Introduction

Machine Learning (ML) provides organizations with knowledge to make data-driven and more informed decisions, which are faster and leaner as compared to the traditional approaches (L’Heureux et al., 2017). Machine learning is the technology, which enables systems to learn directly from data, examples and experience. Artificial Intelligence is an evolved concept and functions more efficiently and intelligently by not just learning from the past experiences but also learns in real time and responds in real-time adjusting to new data (Mitchell, Michalski & Carbonell, 2013). Explainable AI is a next step to AI wherein the focus is on determining how decisions or predictions are arrived at (Mueller, 2016). This report critically discusses the challenges of machine learning and how Explainable AI can overcome them. The report also discusses the future potential of AI and its impact on machine learning.

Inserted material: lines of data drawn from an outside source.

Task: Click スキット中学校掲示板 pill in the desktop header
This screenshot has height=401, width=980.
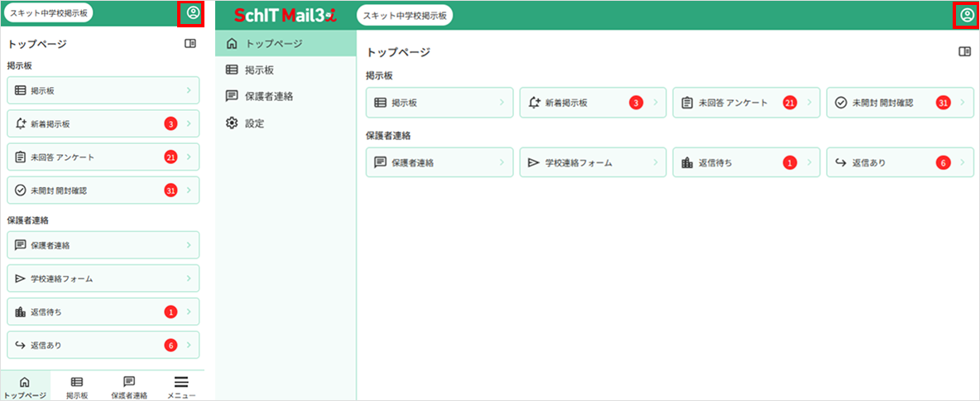Action: pyautogui.click(x=405, y=15)
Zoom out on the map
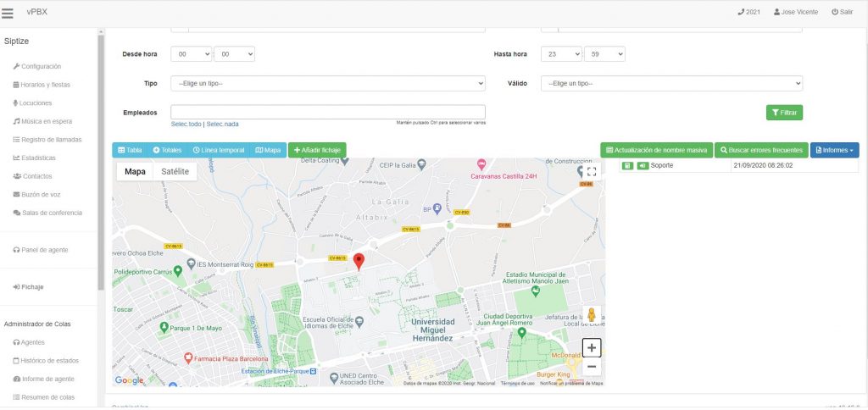The image size is (868, 410). coord(592,367)
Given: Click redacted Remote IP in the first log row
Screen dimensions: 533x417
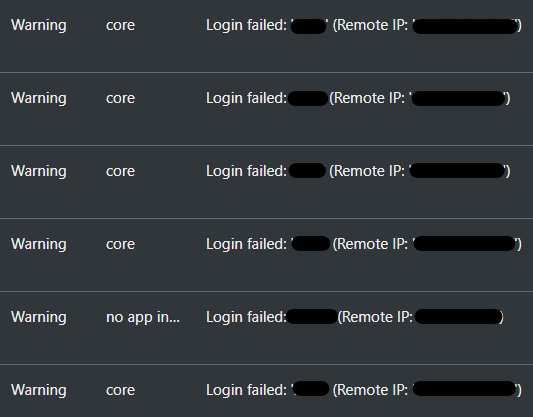Looking at the screenshot, I should (x=465, y=26).
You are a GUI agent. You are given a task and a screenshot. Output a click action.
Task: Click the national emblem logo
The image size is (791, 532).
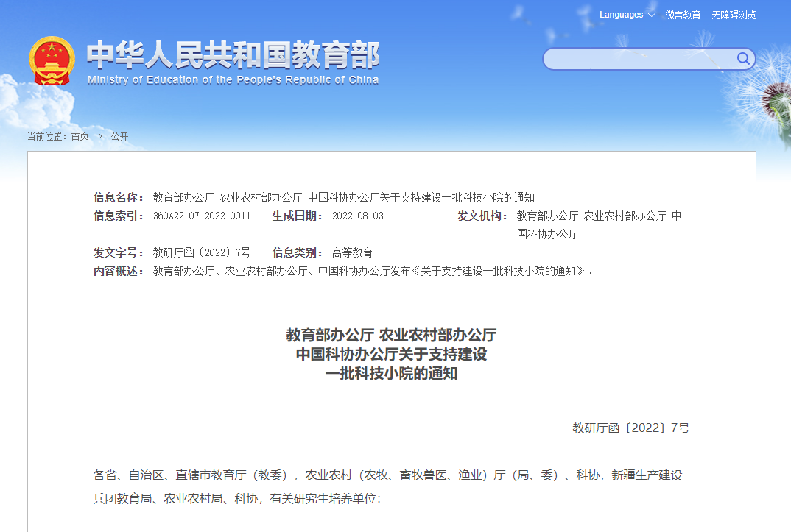pos(52,62)
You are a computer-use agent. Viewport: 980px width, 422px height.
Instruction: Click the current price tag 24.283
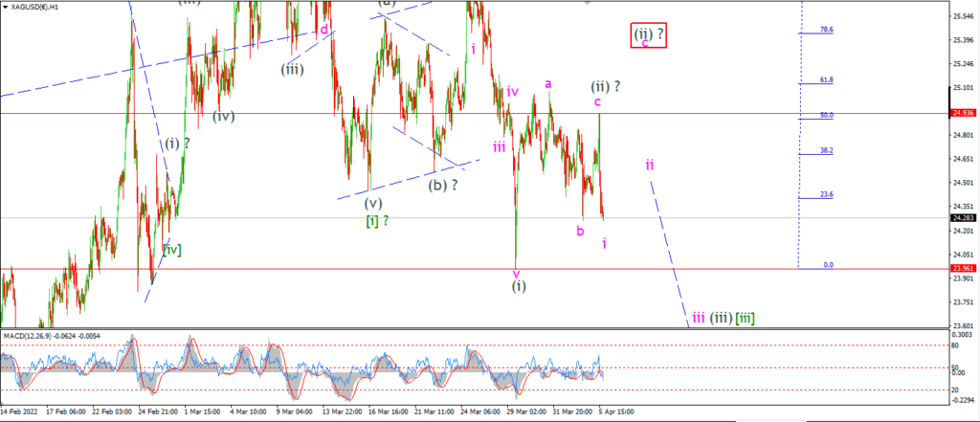tap(961, 218)
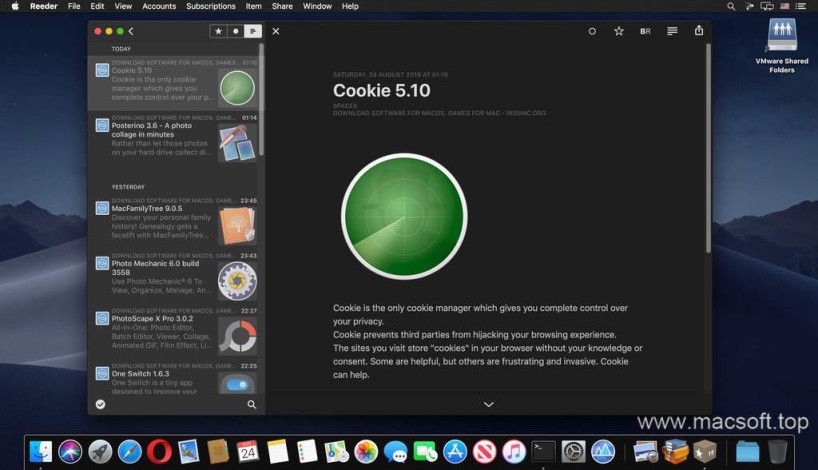Open search in the article list
This screenshot has width=818, height=470.
pos(251,404)
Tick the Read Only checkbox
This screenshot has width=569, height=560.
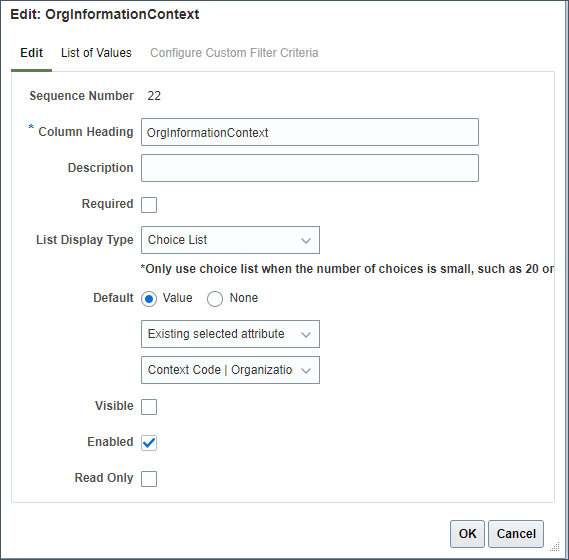coord(149,479)
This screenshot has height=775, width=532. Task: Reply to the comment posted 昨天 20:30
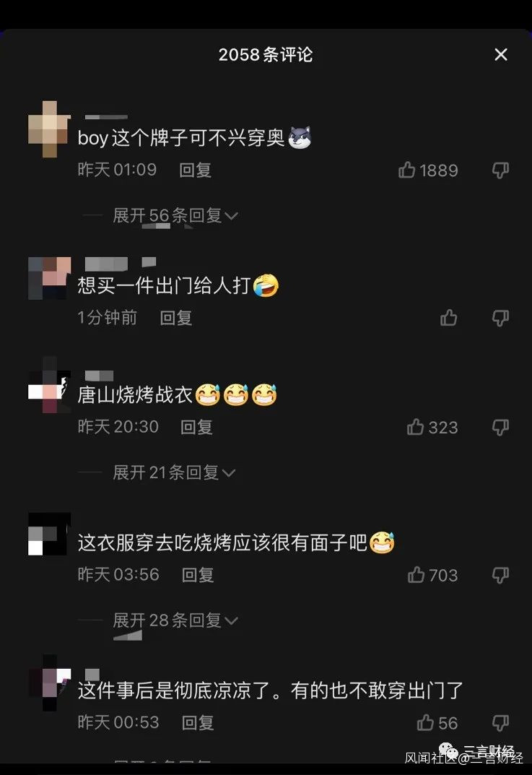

Machine Learning and its Challenges

 In machine learning, a large amount of data is used as examples of how a particular task can be achieved or from which patterns can be detected (Mueller, 2016). The system learns how best a task can be completed and desired output can be achieved using the data and patterns available. The amount and sources of data has seen significant increase in recent years (The Royal Society, 2017). The existing approaches face various challenges in handling the increased amount of diverse data and information. One of the common presumptions of ML is that algorithms can learn better with increased data and consequently provide more accurate results (Mueller, 2016). But the increased datasets impose various challenges due to traditional algorithms, not designed to meet the increasing requirements. There are various challenges technical challenges in ML, which include

• Robustness and Verification
• Availability of Data
• Real Time Streaming/Processing of Data

(The Royal Society, 2017; L’Heureux et al., 2017).

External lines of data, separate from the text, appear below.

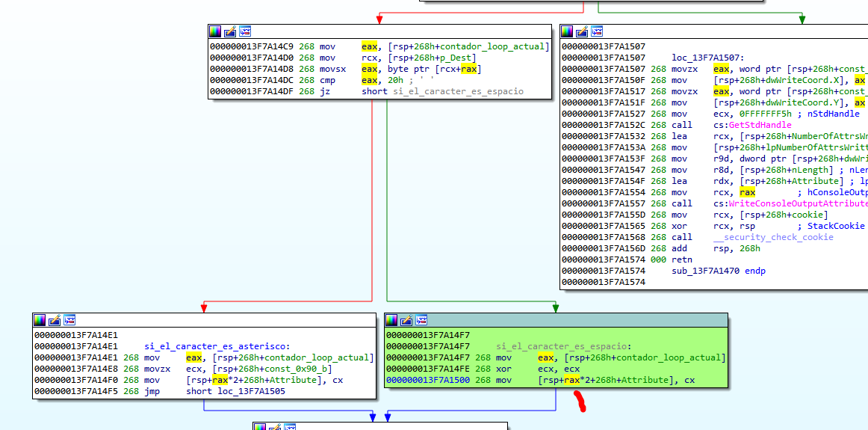Image resolution: width=868 pixels, height=430 pixels.
Task: Click jz target si_el_caracter_es_espacio operand
Action: pos(458,91)
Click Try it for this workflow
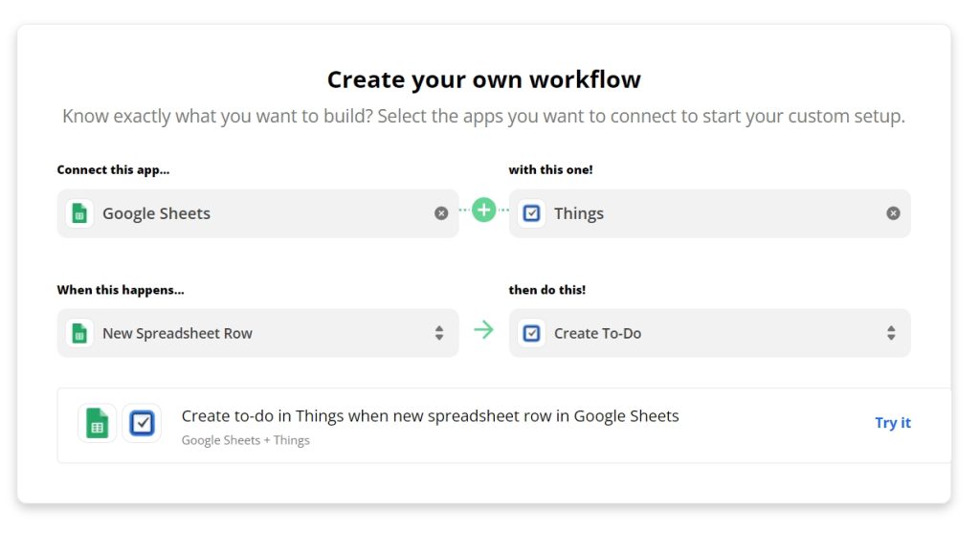980x533 pixels. pos(893,423)
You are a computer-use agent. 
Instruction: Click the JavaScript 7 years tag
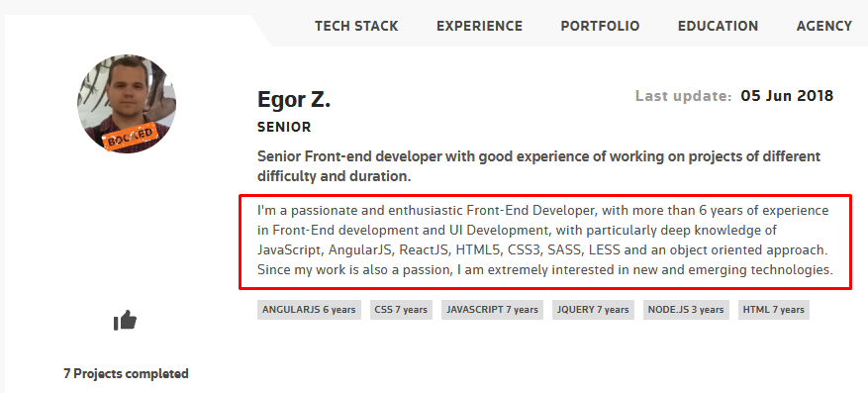tap(492, 310)
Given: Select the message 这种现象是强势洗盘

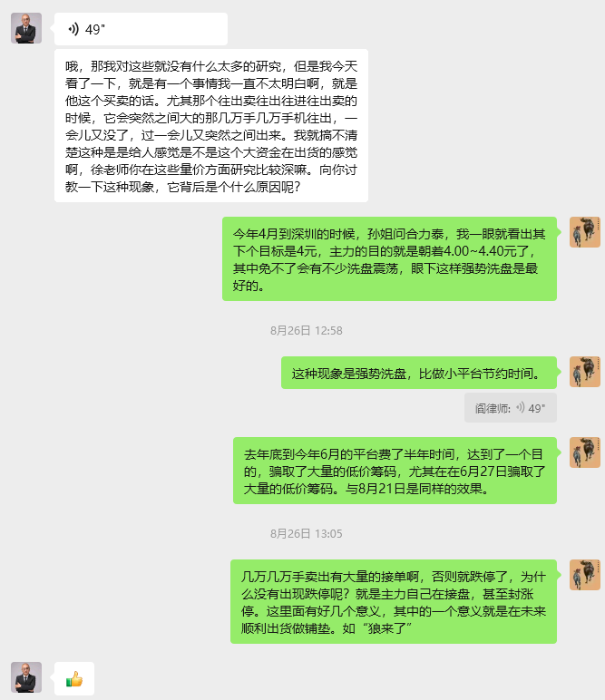Looking at the screenshot, I should point(419,373).
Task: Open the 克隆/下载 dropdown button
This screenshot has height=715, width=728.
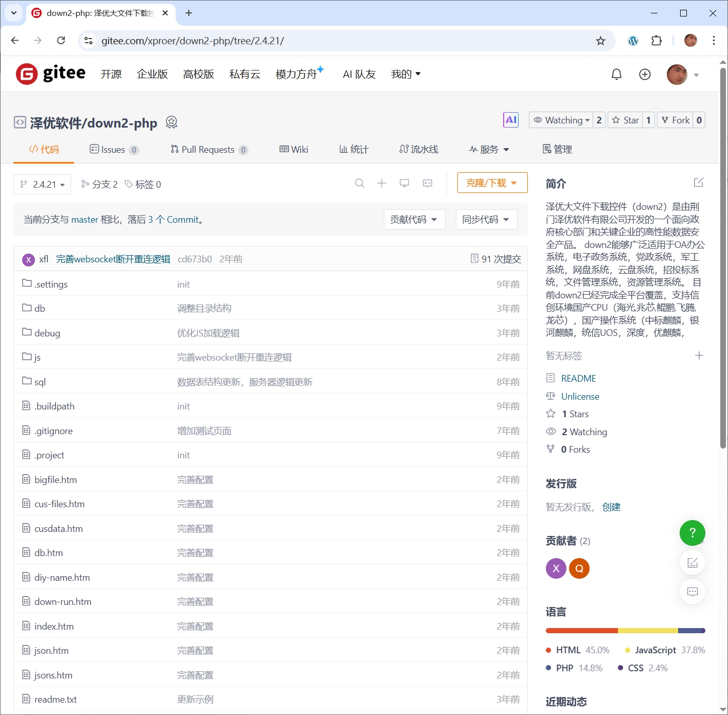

In many applications quality of predictions or decisions made by ML systems have to be verifiable. All ML systems are not effective in considering the right data as there are certain limitations to it (The Royal Society, 2017). When the ML systems are used in real world application, they might be exposed to data that are outside range of covered test data and hence results cannot be generalized on deployment of Online machine learning systems (L’Heureux et al., 2017). The learning algorithms are applied to trained model after implementation and it adapts in response to the environment it is interacting with (Mitchell et al., 2013). The behavior and data to which system is exposed keeps changing and can create complex interactions pattern and can create difficulty in ensuring performance of system (The Royal Society, 2017). Many ML approaches depend on availability of data, which highlights that before learning the entire dataset is assumed to be present (L’Heureux et al., 2017). But in situations where continuous streaming of new data exists, it is challenging for the system to learn from the dataset (Mueller, 2016).  This requires retraining of the ML system regularly to reflect the output based on current data. This requires the new system to support incremental learning in order to adopt learning based on new data, which also can be challenging as the type of data might vary (Samek, Wiegand, & Muller, 2017). Most of ML systems are not designed to handle constant data streams providing different type of data, which poses challenge as the machine has to process the fast-arriving real-time data (Mueller, 2016). This can be challenging for ML developers as the algorithms has also to deal with fraud detection and surveillance in order to ensure the real time data is processed without any violation (L’Heureux et al., 2017). This increases complexity of the algorithms and the limited availability of online leaning tools for ML make it quite challenging to consider real time data and process it with increased accuracy.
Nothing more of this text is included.